Don't let this blog kill you


Here's a two-year-old article that somehow popped up on my screen last night. It's about how having a cell phone can shorten your life if you don't resist its more addictive attractions.

If they happened only occasionally, phone-induced cortisol spikes might not matter. But the average American spends four hours a day staring at their smartphone and keeps it within arm’s reach nearly all the time, according to a tracking app called Moment. The result, as Google has noted in a report, is that “mobile devices loaded with social media, email and news apps” create “a constant sense of obligation, generating unintended personal stress.”

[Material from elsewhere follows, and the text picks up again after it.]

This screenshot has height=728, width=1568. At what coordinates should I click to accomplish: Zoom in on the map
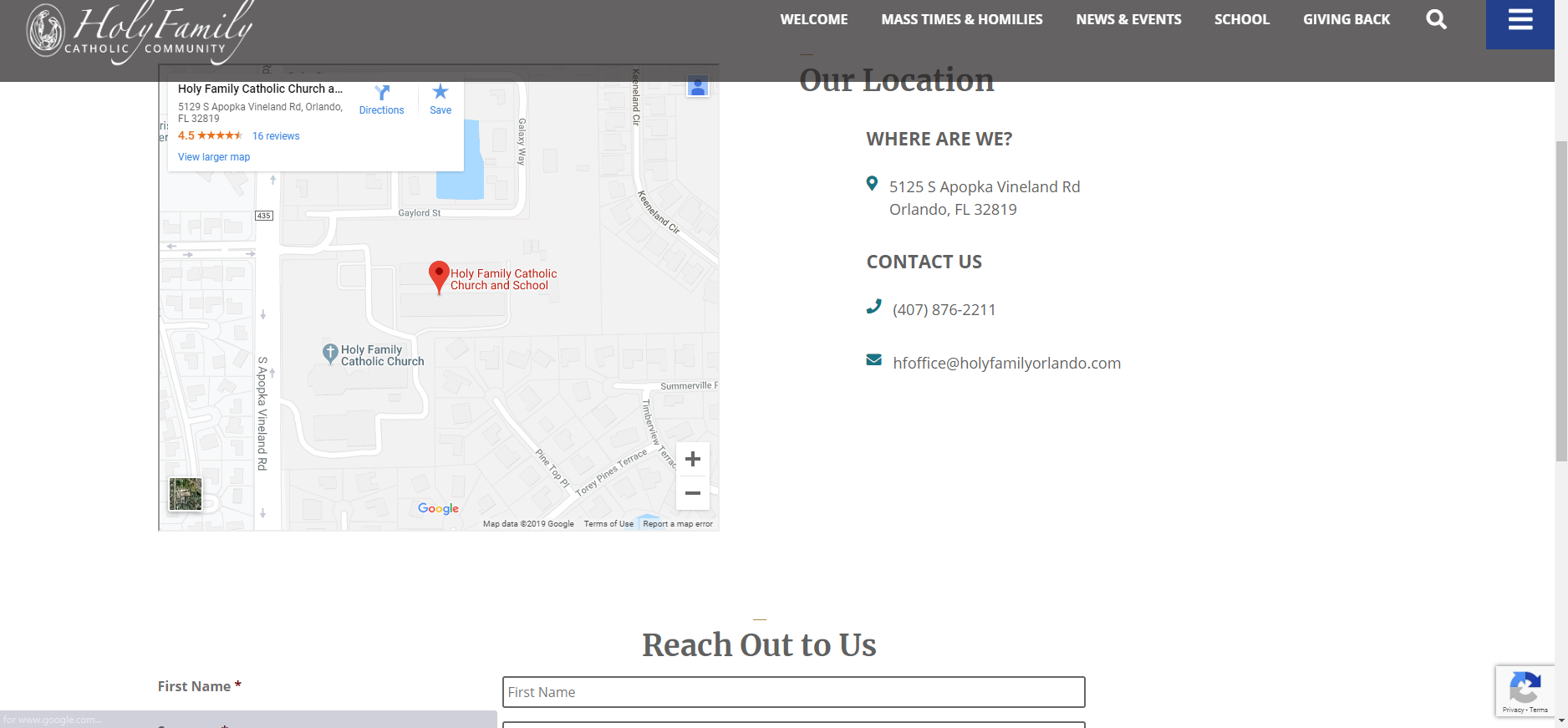point(692,459)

“Your cortisol levels are elevated when your phone is in sight or nearby, or when you hear it or even think you hear it,” says David Greenfield, professor of clinical psychiatry at the University of Connecticut School of Medicine and founder of the Center for Internet and Technology Addiction. “It’s a stress response, and it feels unpleasant, and the body’s natural response is to want to check the phone to make the stress go away.”

A "constant sense of obligation." The folks who wrote that, put their finger on something important. We would all do well to take a minute and think about our relationship with the internet. It's supposed to make life better.

Comments

  1. I never had a “smartphone” until my wife gave me a iPhone as a gift two years ago. She reasoned that ‘I needed one’. Well actually I didn’t, and the thing is on constant silence mode and is basically out of my sight the majority of the time. I think that I was the last person on earth without a cell phone and I never really saw the need for one. Too small to be a real computing device and too intrusive for someone like me who values his privacy.

    I see how they have turned my nieces and nephews into young adults without the ability to make small-talk, and who are constantly staring into their phones and awaiting the next text or call. Almost like it is an extension of their own bodies.....which for all intents and purposes it is.